Hi all. I'm a 24-year-old recently diagnosed with ASD. I’ve had a lot of mixed emotions since my diagnosis – at first, I didn’t really feel anything except maybe justified in having sought a diagnosis in the first place. However, I got a copy of the letter from the assessing psychiatrist to my GP the other day, and when I read it, I immediately burst into tears. It wasn’t like the letter was a personal attack – it was just detailing what the psychiatrist observed when they spoke to me, but I think it stuck in a way that simply knowing didn’t. Like up until that moment, my autism was little more than an abstract concept and a bundle of crippling hypersensitivities. But seeing it all written in plain English – things I hadn’t realised about myself, like my ‘unusual and rehearsed’ speech pattern, missing conversational cues (still questioning what exactly those were), and limited emotional understanding – affected me in a way I really wasn’t expecting. Now, I don’t know what I feel. Has anyone else had a similar experience after their diagnosis?

  • Oh yeah that's very raw, especially this,

    missing conversational cues

    I was thrown by this, obviously I missed them as I still don't know what they were! Apparently I also made it 'mildly uncomfortable'; when you hear stuff like that, you wish you could also get some pointers as to what typical people would have done. (I think it would be fascinating to watch a video of a completely typical person doing an assessment, probably would blow my mind!). 

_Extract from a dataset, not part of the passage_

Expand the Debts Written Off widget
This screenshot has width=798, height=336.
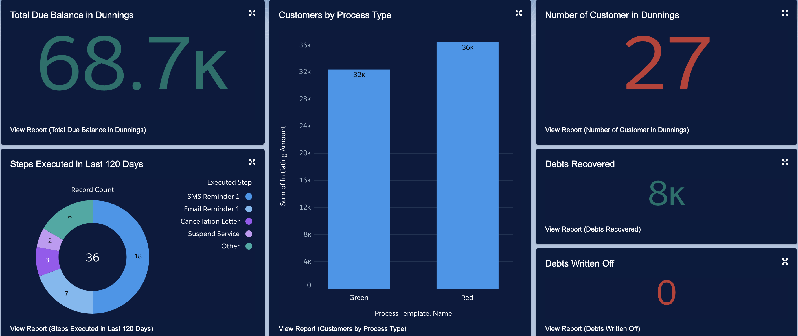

    The report does make you feel a bit incompetent, but the whole language is deficit based, so I suppose they have to. At least it said they thought I was trying my best!

  • Hello. It is hard to see yourself from the outside.

    It is easy to minimise things, to intellectualise and not connect words with actual experiences.

    Seeing things in black and white forces you to see what you are really like. You can't dismiss it, it is there on the page.

    It can seem harsh. All that effort to be normal, you tried your best, and here are all the flaws and problems.

    Except they are not flaws and problems. They are what make you the person you are. They are your story, your journey, your struggles, the things you overcome today people don't see. Someone listened and saw them.

    It sounds hard as well because it is in clinical language. In time it will soften, and it will seem less important as you come to terms with, and accept, yourself.

    But it is the identity shock and the confrontation with reality that us disorientating. 

    Because life is about coping, it is easy to disconnect the knowing and the feeling of things. I know lots of things without really connecting them to how they feel. Sometimes the emotions burst through.

    I would encourage you to pay attention to how you feel. Don't get swallowed by it, but don't deny it either. Allow short periods of feeling. 

    You can also feel grief losing what you thought your past/future was or would be. But this also will pass. It may take months. 

    It is a difficult time. I struggled. You are not alone in finding it hard.